Aim of the exercise | Reproduce every line of the data below without changing a single character.

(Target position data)
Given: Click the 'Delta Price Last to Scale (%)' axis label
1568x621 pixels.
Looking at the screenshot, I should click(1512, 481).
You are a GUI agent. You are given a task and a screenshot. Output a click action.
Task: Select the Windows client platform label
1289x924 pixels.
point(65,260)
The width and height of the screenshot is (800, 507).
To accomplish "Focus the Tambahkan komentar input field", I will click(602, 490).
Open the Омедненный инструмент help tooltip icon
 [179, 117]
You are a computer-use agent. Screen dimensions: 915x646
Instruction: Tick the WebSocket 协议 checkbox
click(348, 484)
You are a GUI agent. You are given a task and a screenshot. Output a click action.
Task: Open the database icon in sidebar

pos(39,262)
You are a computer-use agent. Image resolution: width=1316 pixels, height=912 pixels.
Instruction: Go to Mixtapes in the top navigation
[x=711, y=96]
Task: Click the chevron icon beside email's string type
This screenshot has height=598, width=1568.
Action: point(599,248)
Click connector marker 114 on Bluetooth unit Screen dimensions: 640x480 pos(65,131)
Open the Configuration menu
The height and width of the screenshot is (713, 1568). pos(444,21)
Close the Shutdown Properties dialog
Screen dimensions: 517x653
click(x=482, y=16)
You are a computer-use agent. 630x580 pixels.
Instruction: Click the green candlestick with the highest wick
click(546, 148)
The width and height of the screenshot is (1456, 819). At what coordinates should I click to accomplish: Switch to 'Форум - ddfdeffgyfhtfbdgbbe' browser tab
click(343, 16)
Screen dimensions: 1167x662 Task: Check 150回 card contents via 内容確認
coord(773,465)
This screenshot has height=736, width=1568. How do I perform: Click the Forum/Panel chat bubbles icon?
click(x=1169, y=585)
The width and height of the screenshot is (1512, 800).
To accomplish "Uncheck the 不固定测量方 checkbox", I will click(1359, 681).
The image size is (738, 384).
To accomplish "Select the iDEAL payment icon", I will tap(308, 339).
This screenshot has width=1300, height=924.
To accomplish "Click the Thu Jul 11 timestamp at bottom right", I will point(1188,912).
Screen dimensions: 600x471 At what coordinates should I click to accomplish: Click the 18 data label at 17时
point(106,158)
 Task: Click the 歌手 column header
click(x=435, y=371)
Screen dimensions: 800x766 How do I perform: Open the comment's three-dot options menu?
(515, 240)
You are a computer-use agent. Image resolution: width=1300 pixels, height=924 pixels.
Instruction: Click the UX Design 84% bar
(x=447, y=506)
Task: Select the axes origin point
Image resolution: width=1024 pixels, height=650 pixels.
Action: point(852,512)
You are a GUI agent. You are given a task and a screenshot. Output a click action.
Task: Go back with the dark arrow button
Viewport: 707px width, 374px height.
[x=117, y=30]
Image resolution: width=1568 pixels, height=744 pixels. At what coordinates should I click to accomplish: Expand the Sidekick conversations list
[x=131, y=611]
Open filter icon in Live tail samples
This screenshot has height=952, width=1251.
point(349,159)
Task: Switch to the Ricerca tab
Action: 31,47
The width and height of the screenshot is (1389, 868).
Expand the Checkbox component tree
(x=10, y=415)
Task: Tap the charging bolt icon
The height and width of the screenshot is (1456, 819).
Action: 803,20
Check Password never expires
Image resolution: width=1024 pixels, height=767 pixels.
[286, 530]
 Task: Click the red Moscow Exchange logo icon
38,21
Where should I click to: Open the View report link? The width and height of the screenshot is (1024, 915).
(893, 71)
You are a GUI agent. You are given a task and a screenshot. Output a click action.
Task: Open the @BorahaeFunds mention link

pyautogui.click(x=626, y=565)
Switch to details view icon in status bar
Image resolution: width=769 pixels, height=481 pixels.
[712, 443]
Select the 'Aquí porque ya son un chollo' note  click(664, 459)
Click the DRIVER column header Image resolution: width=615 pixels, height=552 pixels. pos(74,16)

Task output |
Given: Click the 'Delta Price Last to Scale (%)' axis label
1568x621 pixels.
Looking at the screenshot, I should click(1512, 481).
You are a GUI agent. You are given a task and a screenshot. Output a click action.
Task: Select the Windows client platform label
1289x924 pixels.
point(65,260)
The width and height of the screenshot is (800, 507).
To accomplish "Focus the Tambahkan komentar input field", I will click(602, 490).
Open the Омедненный инструмент help tooltip icon
 [179, 117]
You are a computer-use agent. Screen dimensions: 915x646
Instruction: Tick the WebSocket 协议 checkbox
click(348, 484)
You are a GUI agent. You are given a task and a screenshot. Output a click action.
Task: Open the database icon in sidebar

pos(39,262)
You are a computer-use agent. Image resolution: width=1316 pixels, height=912 pixels.
Instruction: Go to Mixtapes in the top navigation
[x=711, y=96]
Task: Click the chevron icon beside email's string type
This screenshot has height=598, width=1568.
Action: point(599,248)
Click connector marker 114 on Bluetooth unit Screen dimensions: 640x480 pos(65,131)
Open the Configuration menu
The height and width of the screenshot is (713, 1568). pos(444,21)
Close the Shutdown Properties dialog
Screen dimensions: 517x653
click(x=482, y=16)
You are a computer-use agent. 630x580 pixels.
Instruction: Click the green candlestick with the highest wick
click(546, 148)
The width and height of the screenshot is (1456, 819). At what coordinates should I click to accomplish: Switch to 'Форум - ddfdeffgyfhtfbdgbbe' browser tab
click(343, 16)
Screen dimensions: 1167x662 Task: Check 150回 card contents via 内容確認
coord(773,465)
This screenshot has height=736, width=1568. How do I perform: Click the Forum/Panel chat bubbles icon?
click(x=1169, y=585)
The width and height of the screenshot is (1512, 800).
To accomplish "Uncheck the 不固定测量方 checkbox", I will click(1359, 681).
The image size is (738, 384).
To accomplish "Select the iDEAL payment icon", I will tap(308, 339).
This screenshot has width=1300, height=924.
To accomplish "Click the Thu Jul 11 timestamp at bottom right", I will point(1188,912).
Screen dimensions: 600x471 At what coordinates should I click to accomplish: Click the 18 data label at 17时
point(106,158)
 Task: Click the 歌手 column header
click(x=435, y=371)
Screen dimensions: 800x766 How do I perform: Open the comment's three-dot options menu?
(515, 240)
You are a computer-use agent. Image resolution: width=1300 pixels, height=924 pixels.
Instruction: Click the UX Design 84% bar
(x=447, y=506)
Task: Select the axes origin point
Image resolution: width=1024 pixels, height=650 pixels.
Action: point(852,512)
You are a GUI agent. You are given a task and a screenshot. Output a click action.
Task: Go back with the dark arrow button
Viewport: 707px width, 374px height.
[x=117, y=30]
Image resolution: width=1568 pixels, height=744 pixels. At what coordinates should I click to accomplish: Expand the Sidekick conversations list
[x=131, y=611]
Open filter icon in Live tail samples
This screenshot has height=952, width=1251.
point(349,159)
Task: Switch to the Ricerca tab
Action: 31,47
The width and height of the screenshot is (1389, 868).
Expand the Checkbox component tree
(x=10, y=415)
Task: Tap the charging bolt icon
The height and width of the screenshot is (1456, 819).
Action: 803,20
Check Password never expires
Image resolution: width=1024 pixels, height=767 pixels.
[286, 530]
 Task: Click the red Moscow Exchange logo icon
38,21
Where should I click to: Open the View report link? The width and height of the screenshot is (1024, 915).
(893, 71)
You are a GUI agent. You are given a task and a screenshot. Output a click action.
Task: Open the @BorahaeFunds mention link

pyautogui.click(x=626, y=565)
Switch to details view icon in status bar
Image resolution: width=769 pixels, height=481 pixels.
[712, 443]
Select the 'Aquí porque ya son un chollo' note  click(664, 459)
Click the DRIVER column header Image resolution: width=615 pixels, height=552 pixels. pos(74,16)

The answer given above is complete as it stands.